If you are a member of an IEP team, I would encourage you to take a look at that IEP. Are the goals meaningful, focused, measurable, attainable, and supported? If not, take the opportunity to review and to respond to what is needed. It’s never too late to adjust that plan!


When the IEP Becomes a Sword…

A parent struggles to convince the IEP team, “It’s not working. He needs something different. He CAN’T go back.” The parent is advocating for an out-of-district placement, a potentially costly situation for the district. Meanwhile, the district administrator is concerned about least restrictive environment, arguing that the student is making sufficient progress.  For the parent, “sufficient progress” feels like a slap in the face. On the few occasions that her son even walks through the school doors, he spends much of the time hiding under his desk.

After implementing every strategy in his toolbox, the teacher feels stuck and unsure of how to support this student. Yet, he knows he can’t admit that especially now that there are attorneys involved. The conversation has shifted from “what can we do” to “what must be done.”  The IEP, once a tool, has now become a sword. Regardless of any good intention on the part of the school or the parent, the fight now takes priority, empathy is in the back seat, and the listening at the table dwindles. Decisions have already been made.

Situations like this always have layers of concerns and many variables that for whatever reason cannot or will not be spoken at the IEP table. I just don’t understand why it has to reach this level of crisis.
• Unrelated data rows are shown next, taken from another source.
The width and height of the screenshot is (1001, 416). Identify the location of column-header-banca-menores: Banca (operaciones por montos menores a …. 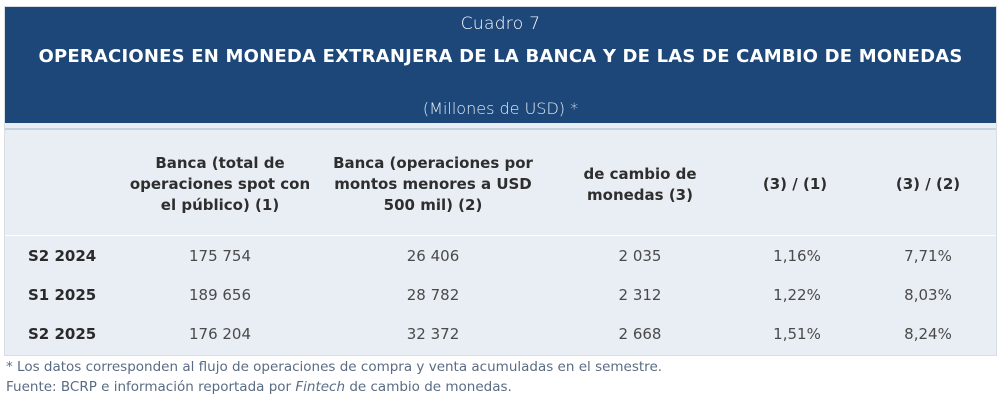
(433, 184).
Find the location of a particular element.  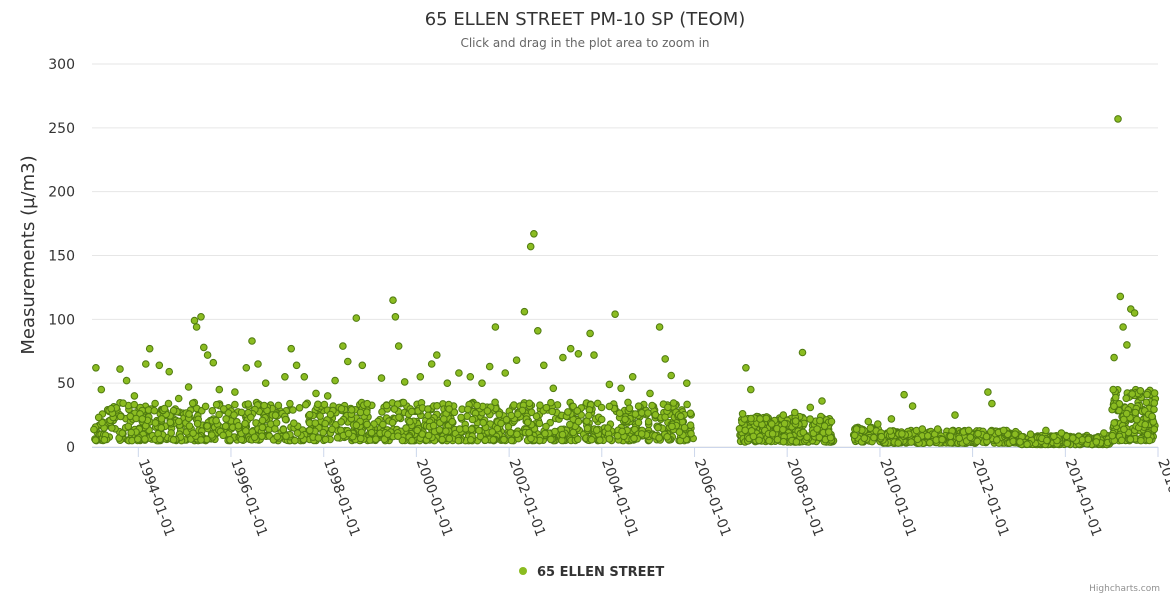

legend-item-label: 65 ELLEN STREET is located at coordinates (600, 572).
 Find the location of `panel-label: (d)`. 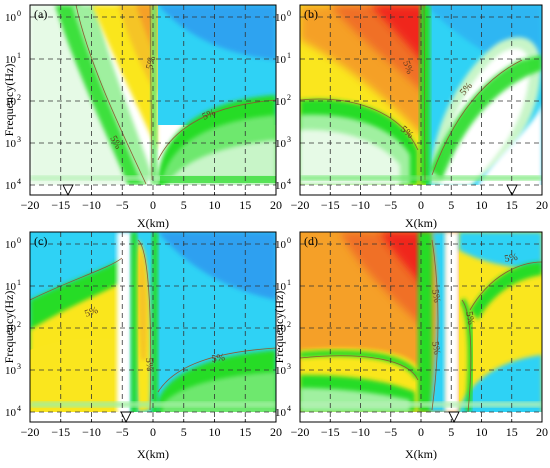

panel-label: (d) is located at coordinates (311, 241).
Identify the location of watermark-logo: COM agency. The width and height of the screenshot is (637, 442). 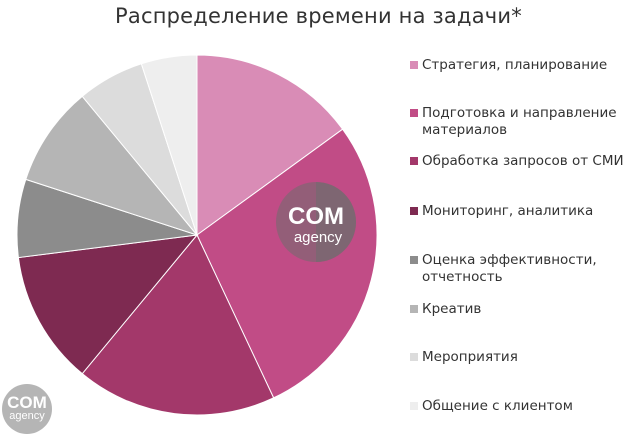
(316, 222).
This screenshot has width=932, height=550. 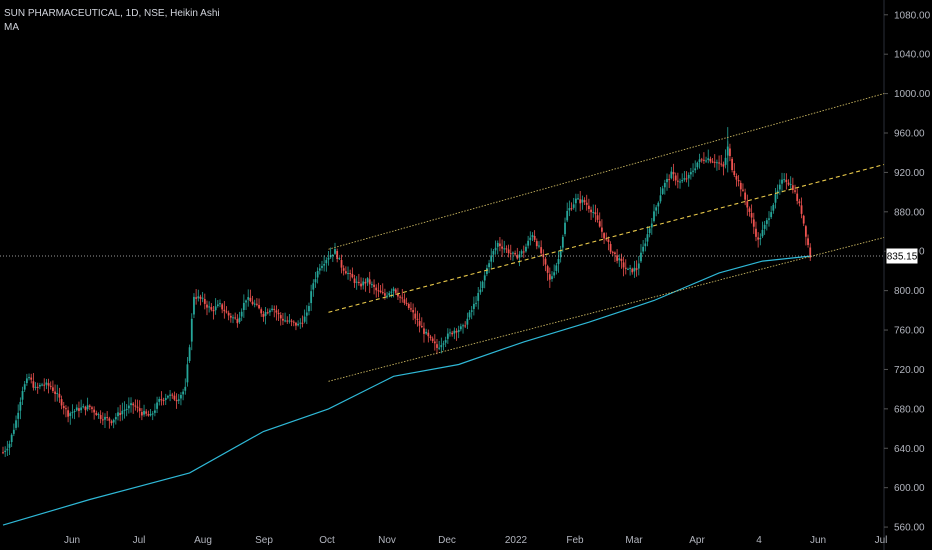 What do you see at coordinates (12, 28) in the screenshot?
I see `indicator-label: MA` at bounding box center [12, 28].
Isn’t there more that can be done to be proactive, to spare these already vulnerable youth from more anxiety and frustration?
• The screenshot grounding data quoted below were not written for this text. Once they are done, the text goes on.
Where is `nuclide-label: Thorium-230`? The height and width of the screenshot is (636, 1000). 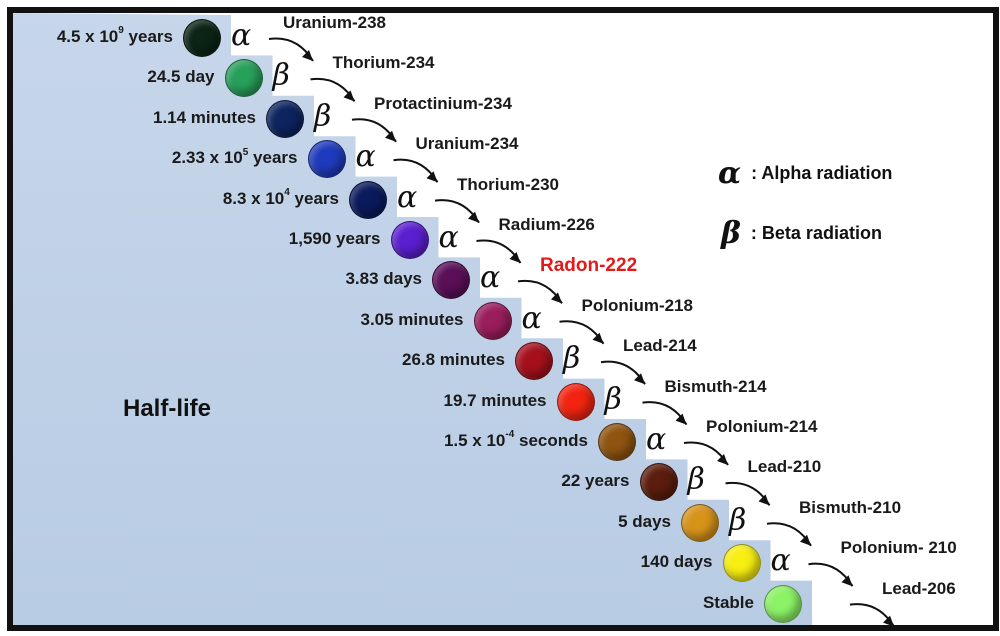
nuclide-label: Thorium-230 is located at coordinates (508, 184).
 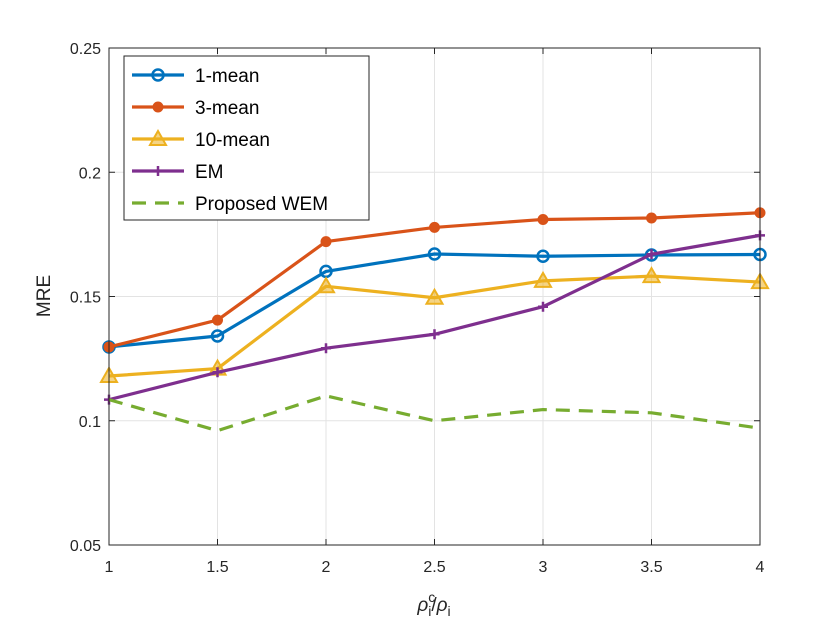 I want to click on legend-label-3-mean: 3-mean, so click(x=227, y=108).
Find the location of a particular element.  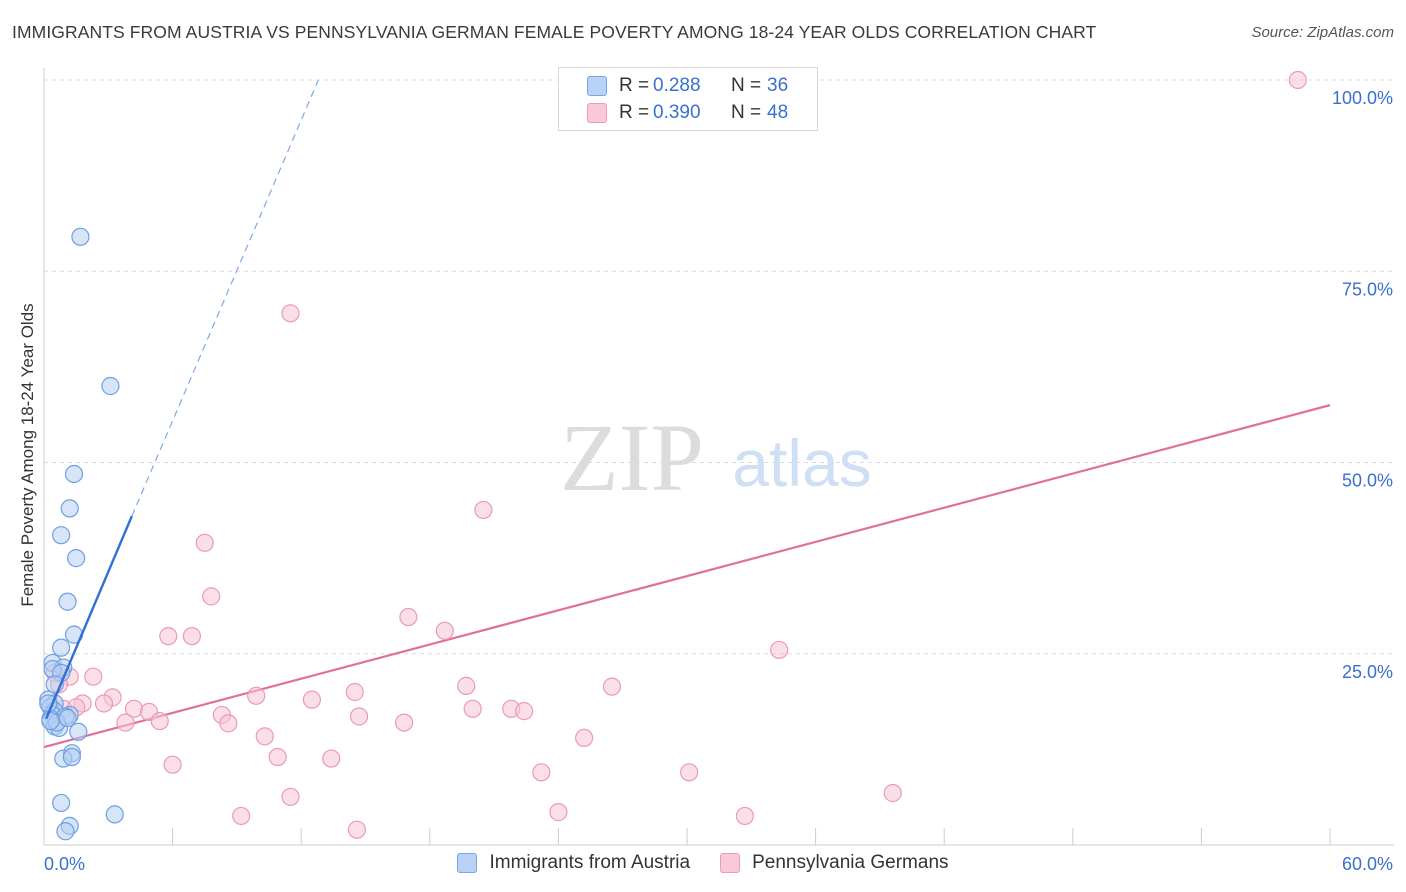

legend-item-austria: Immigrants from Austria is located at coordinates (574, 863).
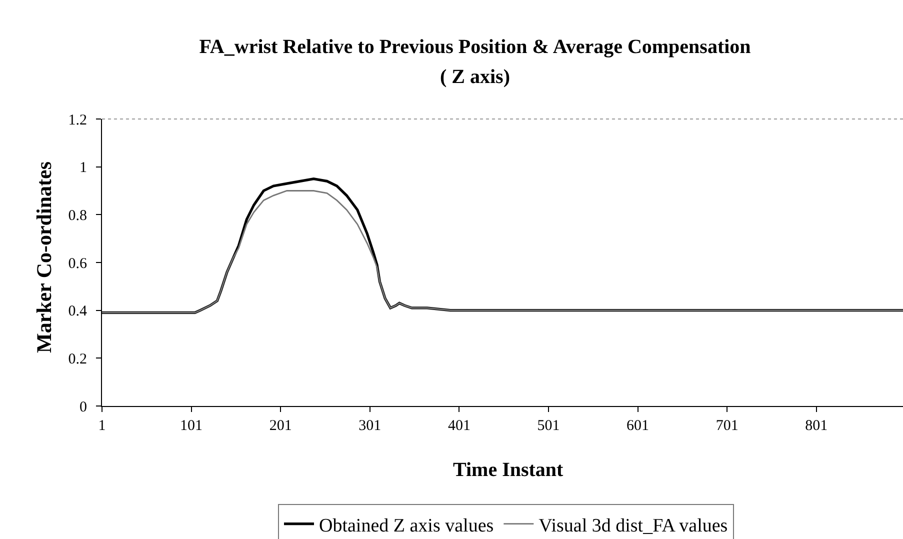 Image resolution: width=903 pixels, height=539 pixels. What do you see at coordinates (638, 426) in the screenshot?
I see `x-tick-label: 601` at bounding box center [638, 426].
Unfortunately, all too often students have to fail before they get help: the data has to show that interventions have been unsuccessful over a period of time, the student’s behaviors have to be disruptive enough to be noticed, or the test scores have to show just enough discrepancy to meet eligibility for services.  By the time all of the data lines up just right, the problem has already worsened.

I refuse to accept that this is how it has to be.